While investigating the S. mitis virulence factors that are responsible for the binding of bacterial cells to platelets, scientists on the EU-funded 'The role of glycoprotein CD36 as a platelet receptor for Streptococci and Staphylococci' (MITISCD36LTA) project discovered the involvement of platelet membrane receptor CD36. The receptor interacted with the bacterial lipoteichoic acid (LTA) by a so far unknown mechanism that seemed to be conserved across other gram positive pathogens.

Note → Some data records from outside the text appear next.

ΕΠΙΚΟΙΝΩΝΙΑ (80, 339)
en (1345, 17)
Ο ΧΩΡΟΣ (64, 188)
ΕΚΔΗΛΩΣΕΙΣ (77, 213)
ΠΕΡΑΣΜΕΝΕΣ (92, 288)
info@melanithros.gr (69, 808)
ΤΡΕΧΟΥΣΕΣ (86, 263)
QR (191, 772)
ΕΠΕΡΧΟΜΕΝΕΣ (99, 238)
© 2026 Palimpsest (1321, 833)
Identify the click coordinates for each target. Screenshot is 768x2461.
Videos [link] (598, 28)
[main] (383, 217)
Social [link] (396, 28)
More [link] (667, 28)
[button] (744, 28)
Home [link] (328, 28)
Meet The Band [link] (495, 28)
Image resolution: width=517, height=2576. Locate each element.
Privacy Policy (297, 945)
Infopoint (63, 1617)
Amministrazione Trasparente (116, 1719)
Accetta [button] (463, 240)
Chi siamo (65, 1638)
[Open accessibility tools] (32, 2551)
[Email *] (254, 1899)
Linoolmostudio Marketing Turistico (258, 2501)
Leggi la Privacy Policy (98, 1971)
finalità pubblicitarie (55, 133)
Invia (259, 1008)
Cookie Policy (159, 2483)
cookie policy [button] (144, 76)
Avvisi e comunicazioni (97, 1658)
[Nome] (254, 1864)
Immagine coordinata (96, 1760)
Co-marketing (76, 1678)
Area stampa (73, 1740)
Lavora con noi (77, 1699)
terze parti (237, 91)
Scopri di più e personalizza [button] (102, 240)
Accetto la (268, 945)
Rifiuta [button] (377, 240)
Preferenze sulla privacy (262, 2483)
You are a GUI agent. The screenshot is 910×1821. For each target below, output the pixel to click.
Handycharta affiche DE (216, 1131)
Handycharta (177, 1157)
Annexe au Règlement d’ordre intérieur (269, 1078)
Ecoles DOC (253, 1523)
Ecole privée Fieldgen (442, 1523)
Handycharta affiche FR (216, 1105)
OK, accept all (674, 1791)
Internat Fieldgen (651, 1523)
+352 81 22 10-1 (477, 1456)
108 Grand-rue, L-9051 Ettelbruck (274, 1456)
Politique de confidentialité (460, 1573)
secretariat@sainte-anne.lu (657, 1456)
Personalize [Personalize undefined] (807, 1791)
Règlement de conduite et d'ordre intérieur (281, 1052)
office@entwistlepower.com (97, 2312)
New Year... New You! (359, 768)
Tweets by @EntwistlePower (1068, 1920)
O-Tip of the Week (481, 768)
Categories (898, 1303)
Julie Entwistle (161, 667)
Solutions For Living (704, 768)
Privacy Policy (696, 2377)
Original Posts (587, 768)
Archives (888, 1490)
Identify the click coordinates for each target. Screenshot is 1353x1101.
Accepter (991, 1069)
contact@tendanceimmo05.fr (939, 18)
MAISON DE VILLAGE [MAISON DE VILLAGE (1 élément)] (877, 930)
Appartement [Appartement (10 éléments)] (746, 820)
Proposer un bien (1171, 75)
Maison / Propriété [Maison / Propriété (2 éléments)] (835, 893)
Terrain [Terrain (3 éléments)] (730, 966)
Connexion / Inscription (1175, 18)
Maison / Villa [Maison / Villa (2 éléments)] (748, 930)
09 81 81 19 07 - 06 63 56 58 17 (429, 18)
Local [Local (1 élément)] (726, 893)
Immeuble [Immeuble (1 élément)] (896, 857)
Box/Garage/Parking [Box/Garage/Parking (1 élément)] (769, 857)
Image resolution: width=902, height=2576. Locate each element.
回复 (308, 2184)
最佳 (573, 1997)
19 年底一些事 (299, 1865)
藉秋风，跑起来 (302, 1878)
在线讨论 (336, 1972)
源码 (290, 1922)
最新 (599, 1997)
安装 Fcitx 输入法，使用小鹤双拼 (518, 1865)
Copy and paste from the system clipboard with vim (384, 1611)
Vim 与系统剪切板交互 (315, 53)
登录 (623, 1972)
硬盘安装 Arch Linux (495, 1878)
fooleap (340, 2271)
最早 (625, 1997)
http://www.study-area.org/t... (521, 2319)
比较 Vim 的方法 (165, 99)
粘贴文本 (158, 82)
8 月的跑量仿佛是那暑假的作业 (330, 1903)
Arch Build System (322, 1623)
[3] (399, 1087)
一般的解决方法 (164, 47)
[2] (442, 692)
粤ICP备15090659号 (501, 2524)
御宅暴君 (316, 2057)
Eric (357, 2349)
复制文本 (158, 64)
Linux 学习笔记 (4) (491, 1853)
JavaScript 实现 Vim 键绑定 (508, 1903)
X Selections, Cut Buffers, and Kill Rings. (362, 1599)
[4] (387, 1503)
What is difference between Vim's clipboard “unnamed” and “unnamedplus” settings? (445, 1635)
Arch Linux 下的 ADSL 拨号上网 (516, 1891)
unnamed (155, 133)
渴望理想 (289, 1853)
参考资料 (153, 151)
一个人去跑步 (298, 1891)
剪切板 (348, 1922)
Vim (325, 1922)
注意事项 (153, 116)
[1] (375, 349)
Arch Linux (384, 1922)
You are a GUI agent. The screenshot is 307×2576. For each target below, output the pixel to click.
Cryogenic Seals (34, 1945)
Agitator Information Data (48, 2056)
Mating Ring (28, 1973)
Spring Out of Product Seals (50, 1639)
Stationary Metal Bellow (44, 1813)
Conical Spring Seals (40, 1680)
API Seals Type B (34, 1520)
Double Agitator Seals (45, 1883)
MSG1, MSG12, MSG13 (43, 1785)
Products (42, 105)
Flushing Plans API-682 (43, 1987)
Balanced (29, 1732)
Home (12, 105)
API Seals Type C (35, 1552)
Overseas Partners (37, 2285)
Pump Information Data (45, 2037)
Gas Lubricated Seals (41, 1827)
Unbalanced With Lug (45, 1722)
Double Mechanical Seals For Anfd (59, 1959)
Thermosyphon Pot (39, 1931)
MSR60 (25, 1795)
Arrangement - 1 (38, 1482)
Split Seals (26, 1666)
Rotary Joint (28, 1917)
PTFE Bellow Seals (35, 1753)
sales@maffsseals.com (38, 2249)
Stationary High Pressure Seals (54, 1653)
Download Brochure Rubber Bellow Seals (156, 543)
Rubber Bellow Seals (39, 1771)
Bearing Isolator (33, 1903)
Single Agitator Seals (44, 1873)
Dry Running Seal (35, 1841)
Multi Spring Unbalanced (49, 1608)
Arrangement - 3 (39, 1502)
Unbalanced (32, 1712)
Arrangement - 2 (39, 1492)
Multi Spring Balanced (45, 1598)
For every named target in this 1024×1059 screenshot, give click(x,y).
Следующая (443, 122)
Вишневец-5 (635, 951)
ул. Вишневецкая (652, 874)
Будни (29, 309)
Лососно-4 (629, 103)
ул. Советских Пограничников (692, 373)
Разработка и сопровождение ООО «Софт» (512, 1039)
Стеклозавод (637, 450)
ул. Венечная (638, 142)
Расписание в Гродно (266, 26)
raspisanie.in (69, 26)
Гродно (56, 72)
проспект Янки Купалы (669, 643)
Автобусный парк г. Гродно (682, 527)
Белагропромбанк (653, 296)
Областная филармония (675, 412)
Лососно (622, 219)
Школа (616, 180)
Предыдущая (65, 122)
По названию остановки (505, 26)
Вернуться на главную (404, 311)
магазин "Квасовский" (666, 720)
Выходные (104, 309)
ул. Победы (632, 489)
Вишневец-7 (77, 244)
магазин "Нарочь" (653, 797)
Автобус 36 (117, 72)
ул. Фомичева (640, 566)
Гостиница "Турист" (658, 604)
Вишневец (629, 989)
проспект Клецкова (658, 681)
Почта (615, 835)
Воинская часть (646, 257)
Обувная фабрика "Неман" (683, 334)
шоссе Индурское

The key objective of the MITISCD36LTA study was to investigate the molecular mechanism underlying this interaction, by analysing the components that participate in the binding. Researchers identified the region of CD36 where the S.aureus and S.mitis LTA bind, as well as the charged part of LTA implicated in the interaction. Mutations in the CD36 LTA-attachment region abrogated bacterial binding, clearly indicating the importance of this site for the attachment of bacterial pathogens to platelets.

Taken together, the delineation of the CD36-bacterial LTA interaction could be exploited therapeutically for the treatment of gram positive bacterial infections. Such treatment could be used to prevent colonisation of human mucosal surfaces with opportunistic pathogens that are difficult to treat with antibiotics.

Future work focuses on the investigation of bacterial glycolipid binding with receptors on platelets and macrophages, and their role in platelet activation. This work could unravel a novel role of transient bacteremias, caused by dental caries, on the promotion of atherosclerosis.